The RIO-Europe two-year phase III study of rimonabant (see page 1), led by principal investigator Luc Van Gaal MD, Professor of Diabetology, Metabolism and Clinical Nutrition, and colleagues at the University Hospital Antwerp, Belgium, involved 1,507 people from Europe and the USA.

Participants had a body mass index (BMI) of 30 kg/m2 or greater, or a BMI greater than 27 kg/m2 with abnormal blood fat levels, high blood pressure, or both. They were randomly assigned 5mg or 20mg of a drug called rimonabant, rimonabant (the first in a new class of therapeutic agents called selective CB Blockers) or a placebo once daily, in addition to a calorie controlled diet. The treatment groups had similar characteristics. 920 patients (61%) completed the one-year follow-up: 379 in the rimonabant 5mg group, 363 in the rimonabant 20mg group and 178 in the placebo group. Weight loss at one year was greater in patients treated with 5 mg or 20 mg of rimonabant compared with placebo. More than 67% of patients who completed treatment with 20mg of rimonabant achieved 5% or more weight loss, and 39% achieved 10 % or more weight loss.
Patients on 20 mg of rimonabant had greater improvements than placebo in waist circumference (average reduction of four cm), and cardiovascular risk factors including cholesterol, insulin resistance and prevalence of metabolic syndrome. The pattern of weight loss seen with rimonabant was sustained for around 36-40 weeks.

Side effects - The most common side effects leading to study discontinuation were depressed mood disorders in all treatment groups; withdrawals due to nausea, vomiting, diarrhoea, headache, dizziness, and anxiety were more frequent in the rimonabant 20 mg group than in other groups. Serious adverse events did not occur more frequently in patients treated with the drug than in those on placebo.
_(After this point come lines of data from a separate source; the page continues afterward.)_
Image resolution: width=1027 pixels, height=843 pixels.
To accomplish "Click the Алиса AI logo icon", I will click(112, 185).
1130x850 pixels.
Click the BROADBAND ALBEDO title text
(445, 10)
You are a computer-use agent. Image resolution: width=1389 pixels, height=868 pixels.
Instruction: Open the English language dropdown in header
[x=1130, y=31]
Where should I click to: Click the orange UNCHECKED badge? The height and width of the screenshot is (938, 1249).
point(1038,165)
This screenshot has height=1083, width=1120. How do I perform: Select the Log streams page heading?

The trials were funded by the Paris-based pharmaceutical company Sanofi-Aventis, where researchers had worked on the premise that, because cannabis smokers experience extreme hunger bouts, cannabinoids stimulate appetite, a means of blocking the brain’s central cannabinoid (CB1) receptors could reduce hunger. The researchers cloned the human cannabinoid receptor then expressed this in cells. Compounds with potential inhibitory activity against this receptor were then screened for inhibitory activity, and rimonabant was identified as a CB1 receptor antagonist. Pre-clinical animal studies later indicated that rimonabant reduced consumption of fats and sugars.